Problem statement: Reproduce every line of the entries below, requests included, scaling each x and y click coordinate in the answers by 0.65 and rounding to the nearest whole number, with halves rounded up. Omit the pictures.

Supplied data:
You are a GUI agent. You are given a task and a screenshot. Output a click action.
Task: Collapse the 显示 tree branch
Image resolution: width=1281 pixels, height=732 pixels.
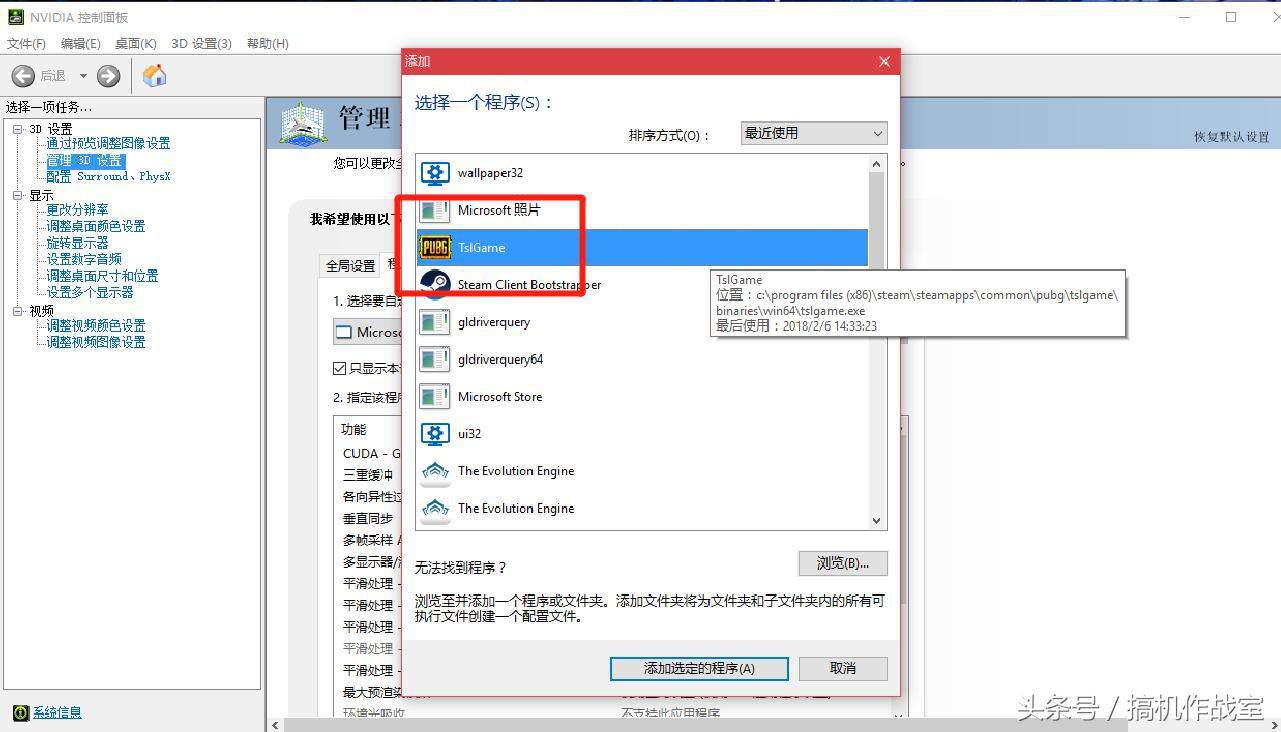pyautogui.click(x=18, y=194)
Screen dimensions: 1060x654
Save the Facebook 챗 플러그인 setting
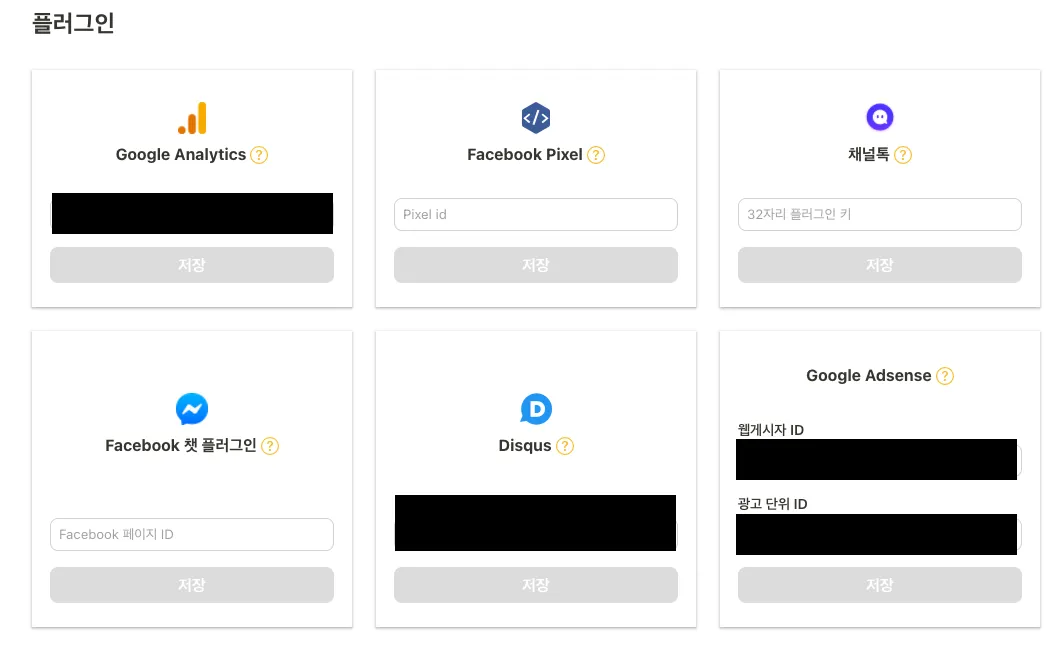pyautogui.click(x=192, y=585)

Written response:
You are a GUI agent. You are given a task and a screenshot. Output a click action.
Task: Collapse the 显示 tree branch
Image resolution: width=1281 pixels, height=732 pixels.
pyautogui.click(x=12, y=126)
Screen dimensions: 1060x654
Save the Facebook 챗 플러그인 setting
pyautogui.click(x=125, y=380)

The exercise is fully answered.